■ Exercise instructions:
Your answer must be every line of the data that contains "computer".

■ Records shown:

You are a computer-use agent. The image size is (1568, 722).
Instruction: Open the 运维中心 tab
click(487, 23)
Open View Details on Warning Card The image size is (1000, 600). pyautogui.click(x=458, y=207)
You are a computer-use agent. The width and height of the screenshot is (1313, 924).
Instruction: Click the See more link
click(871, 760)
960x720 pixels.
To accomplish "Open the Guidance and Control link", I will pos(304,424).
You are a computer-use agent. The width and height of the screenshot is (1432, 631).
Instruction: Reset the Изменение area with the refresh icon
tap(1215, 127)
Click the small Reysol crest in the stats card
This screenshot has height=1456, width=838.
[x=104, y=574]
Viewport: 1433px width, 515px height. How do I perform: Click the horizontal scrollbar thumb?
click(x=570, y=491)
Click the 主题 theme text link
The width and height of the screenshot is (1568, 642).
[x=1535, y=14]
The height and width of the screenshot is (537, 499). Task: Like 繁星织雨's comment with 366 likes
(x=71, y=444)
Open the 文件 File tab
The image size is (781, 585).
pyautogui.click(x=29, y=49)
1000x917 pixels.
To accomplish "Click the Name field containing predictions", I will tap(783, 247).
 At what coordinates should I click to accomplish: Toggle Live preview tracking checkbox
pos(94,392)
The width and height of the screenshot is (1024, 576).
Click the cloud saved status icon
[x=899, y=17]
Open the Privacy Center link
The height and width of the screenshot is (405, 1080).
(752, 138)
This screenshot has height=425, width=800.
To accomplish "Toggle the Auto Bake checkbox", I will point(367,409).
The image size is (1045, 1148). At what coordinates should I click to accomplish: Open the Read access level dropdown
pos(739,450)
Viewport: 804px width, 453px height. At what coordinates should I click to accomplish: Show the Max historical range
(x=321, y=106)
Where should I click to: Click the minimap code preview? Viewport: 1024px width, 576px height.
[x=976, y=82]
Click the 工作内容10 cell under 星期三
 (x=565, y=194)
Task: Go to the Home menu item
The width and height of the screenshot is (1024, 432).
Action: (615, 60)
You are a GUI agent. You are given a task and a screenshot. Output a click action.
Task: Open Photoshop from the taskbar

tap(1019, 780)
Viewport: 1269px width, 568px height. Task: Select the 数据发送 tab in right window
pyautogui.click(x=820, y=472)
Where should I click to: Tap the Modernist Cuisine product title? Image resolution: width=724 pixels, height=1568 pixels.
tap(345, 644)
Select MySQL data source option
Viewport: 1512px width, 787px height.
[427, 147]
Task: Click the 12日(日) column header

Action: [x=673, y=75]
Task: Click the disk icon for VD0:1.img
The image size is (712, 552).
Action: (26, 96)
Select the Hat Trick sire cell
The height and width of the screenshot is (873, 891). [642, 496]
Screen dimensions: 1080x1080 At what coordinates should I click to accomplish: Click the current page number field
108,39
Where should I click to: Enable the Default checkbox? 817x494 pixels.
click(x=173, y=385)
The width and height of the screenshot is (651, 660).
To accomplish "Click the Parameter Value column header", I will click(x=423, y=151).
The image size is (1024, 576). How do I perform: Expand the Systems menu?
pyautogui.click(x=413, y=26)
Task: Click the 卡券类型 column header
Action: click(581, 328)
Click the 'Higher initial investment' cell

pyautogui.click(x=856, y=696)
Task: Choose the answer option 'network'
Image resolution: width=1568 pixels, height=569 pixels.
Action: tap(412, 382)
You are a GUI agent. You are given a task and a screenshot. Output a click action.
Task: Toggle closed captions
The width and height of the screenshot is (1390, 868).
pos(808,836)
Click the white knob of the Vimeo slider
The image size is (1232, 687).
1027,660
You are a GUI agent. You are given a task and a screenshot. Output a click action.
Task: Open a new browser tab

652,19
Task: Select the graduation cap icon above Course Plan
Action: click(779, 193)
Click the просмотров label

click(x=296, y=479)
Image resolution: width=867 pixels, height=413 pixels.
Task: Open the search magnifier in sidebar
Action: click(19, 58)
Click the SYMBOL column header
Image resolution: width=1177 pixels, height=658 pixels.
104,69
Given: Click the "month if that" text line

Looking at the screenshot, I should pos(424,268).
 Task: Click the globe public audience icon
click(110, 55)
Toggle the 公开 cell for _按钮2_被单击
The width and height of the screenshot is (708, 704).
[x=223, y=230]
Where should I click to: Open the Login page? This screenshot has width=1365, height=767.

■ Answer for this exercise:
You are a computer-use agent. The image size is (1568, 722).
You are a computer-use agent. The width and height of the screenshot is (1313, 924).
You are a computer-use agent. The width and height of the screenshot is (1432, 631).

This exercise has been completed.